Я побежал, уже представляя, как передо мной стоит пленный пилот, а Ефремов, Берестов, Сохин и все, кто есть на КП, смотрят и слушают, как я допрашиваю. Вот только сумею ли допросить как следует? Одно дело — читать немецкие тексты и переводить со словарем, но совсем другое — разговаривать. Это мой первый практический экзамен в качестве переводчика. Экзамен в день моего боевого крещения, в первый же день боев!
Меня распирала тревога — тревога и гордость: может быть, этот летчик, которого я сейчас буду допрашивать, вообще самый первый пленный в завязавшихся с рассветом по всему фронту боях? И я первый сообщу командованию сведения, полученные от него!

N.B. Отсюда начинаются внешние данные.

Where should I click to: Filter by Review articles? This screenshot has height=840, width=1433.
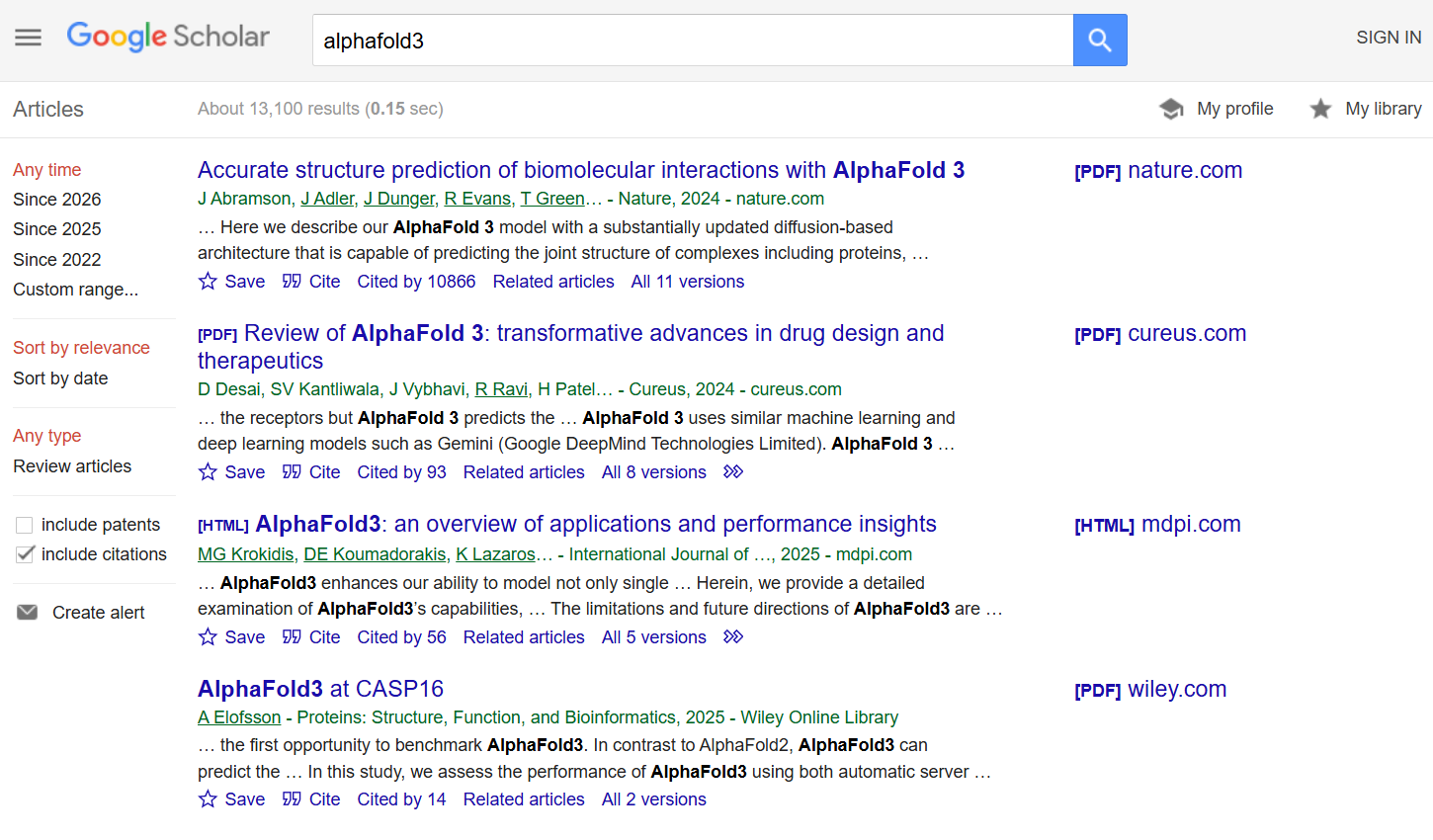point(72,466)
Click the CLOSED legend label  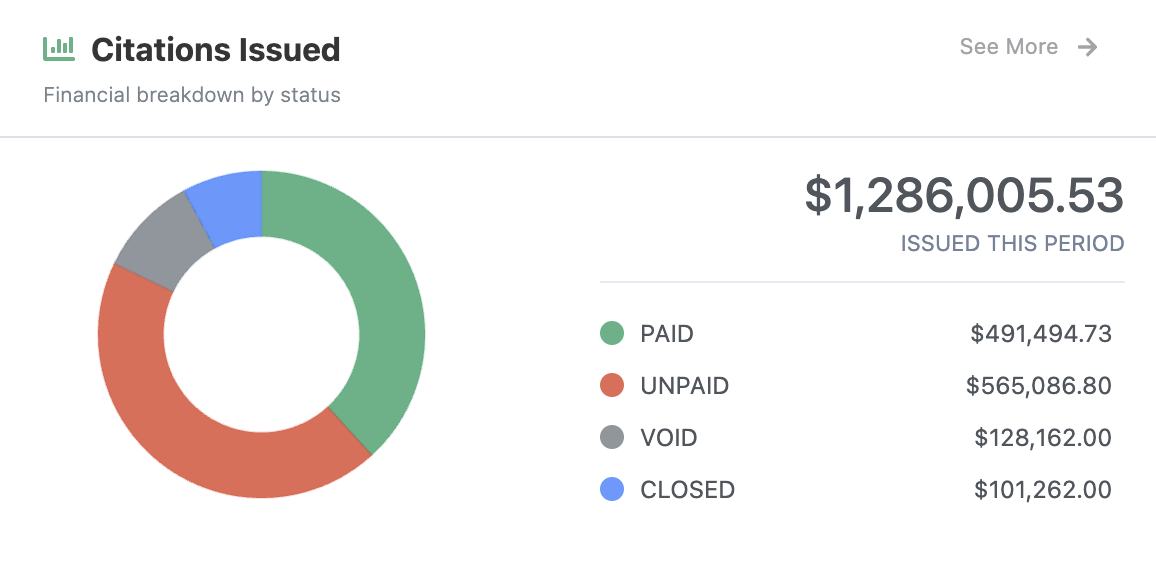(x=688, y=490)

Увы, меня ожидало горькое разочарование. Когда я, запыхавшийся, прибежал, наконец, на командный пункт полка, где все расположились уже по-боевому, в окопе с примыкавшими к нему двумя блиндажами, то, к великому огорчению своему, узнал, что двух пленных летчиков, доставленных сюда, только что увез в штаб дивизии непостижимо быстро примчавшийся оттуда на машине капитан Миллер. В порядке утешения кто-то из находившихся на КП передал мне маленькую голубую книжечку в твердой обложке, взятую у одного из пленных:
— Что это за документ?
«Как это Миллер не забрал?» — удивился я, беря книжечку трепетными руками. Увы, документ оказался совсем [84] малозначительным и вовсе неинтересным: формуляр парашюта с указанием его номера, дат изготовления и проверки. Тем не менее я спрятал формуляр в полевую сумку. Будет, при случае, что показать Рыкуну, если не добуду чего-нибудь более интересного из трофейных бумаг.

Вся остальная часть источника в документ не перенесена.